Home run draft pick changes everything for the Warriors

Another huge find
Will Richard, Golden State Warriors
Will Richard, Golden State Warriors | Alika Jenner/GettyImages

The Golden State Warriors have done it again, finding a diamond in the rough late in the NBA Draft. This time, by drafting Will Richard, they may actually change their fate in the championship race this season.

The Warriors picked up a pair of former national champions this summer, both cutting down the nets with the Florida Gators. One of them, veteran center Al Horford, understandably received the bulk of the attention. His shooting ability and defensive versatility from the center position will be invaluable to the Warriors.

It's worth not forgetting about the other former Gator, however. Will Richard was a starter on last year's Florida team that won the title and then entered the NBA Draft. Given his lack of a single elite skill, he slipped down draft boards. The league's trash was the Warriors' treasure, however, and they traded up a few slots to draft him with the 56th pick of the 2025 NBA Draft's second round.

The Warriors have found treasure at that part of the draft in recent years. Trayce Jackson-Davis was selected with the 57th pick in 2023; stretch-big Quenten Post was the 52nd pick in 2024. Both "TJD" and Post are viable NBA rotation players, which is not something you can usually say about players drafted that late.

With both Jackson-Davis and Post, however, they are position-locked at center. Every NBA team needs quality centers, and drafting those two players has been a real help to the Warriors. Yet when things get real in the playoffs, the Warriors are always going to be sliding to Draymond Green at center. Add in Al Horford and there's no need in the rotation for TJD and Post in the most important games. They will provide a lot of value over the course of the season, especially as Horford doesn't play back-to-backs, but they aren't changing the ceiling for this team.

Will Richard may change the Warriors' fate

Yet Will Richard might just do that. The 6'4" Richard has a 6'10" wingspan and has toggled between multiple positions during the preseason, playing everything from shooting guard to power forward. He is a solid defender just coming into the league, and he played a versatile offensive role for Florida last season that thus far is translating into the NBA.

Richard played 14 minutes in the Warriors' season opener, a rare feat for a rookie on a team with championship aspirations. He made both of his shots, played under control, and defended with energy.

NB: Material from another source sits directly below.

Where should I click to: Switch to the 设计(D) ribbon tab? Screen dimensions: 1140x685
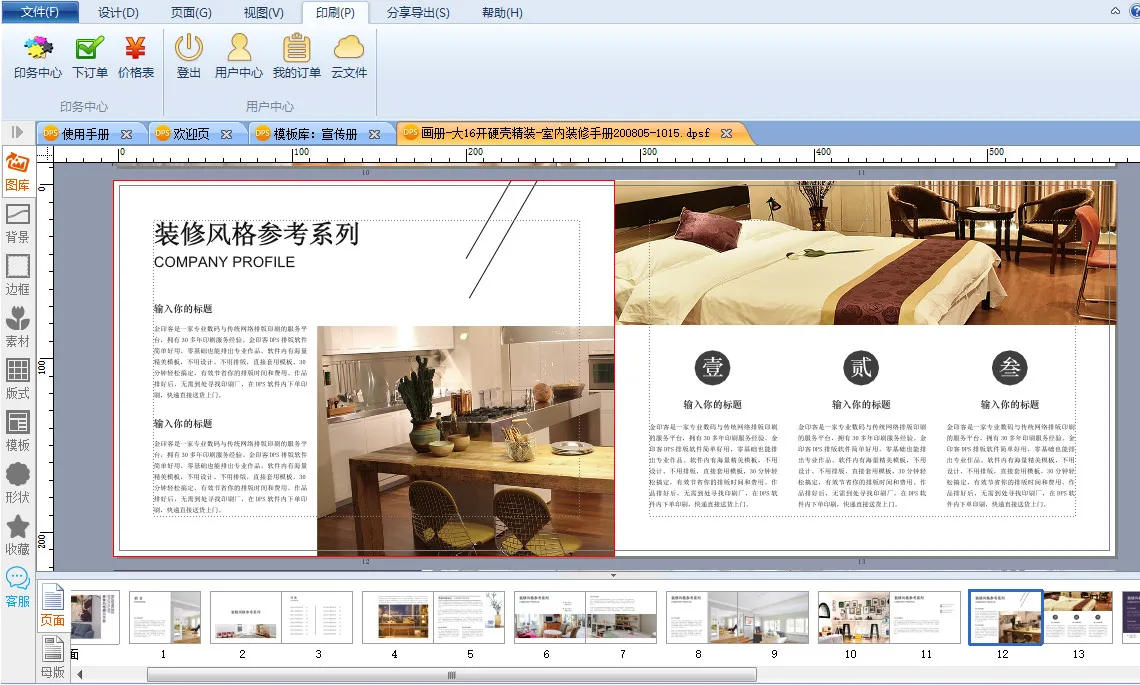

In the Warriors' second game, another national television spectacle against the Denver Nuggets, Richard exploded. In an overtime showdown with a team expected to challenge for the Western Conference crown, Stephen Curry and the Warriors went toe-to-toe and ultimately prevailed. And they did so in large part because of Will Richard.

The rookie again was in the rotation and played a total of 17 minutes. He was making defensive rotations, he was flying in for contested rebounds, and he made a few on-time passes to set up his teammates. He has all of the vague but important adjectives that coaches love: he has verve, he has grit, he has passion.

Richard is almost certainly not the kind of player to become an unexpected star; he isn't Draymond Green. Perhaps he can be like Danny Green, however, who built himself into an indispensable role player on a number of title teams.

This matters because Richard plays on the wing, not at center. When the Warriors go to their very best rotation, with Green playing substantial minutes at center -- as he has to start the season -- Richard still matters. He can fill in the team's wing depth around the core stars.

His pathway to that relevancy may not be straight. Moses Moody is back and will take minutes in the rotation. Richard and the entire roster sans Curry struggled in the team's third game of the season, a blowout loss in Portland to the Trail Blazers. He is a second-round rookie and hasn't earned any formal standing in the rotation.

If he is truly the player he has appeared to be thus far, however -- a reliable and impactful glue guy -- there is a place for him on the Warriors and in the rotation. And when the chips are down, he might just change everything for the Warriors in the way that the very best role players always do.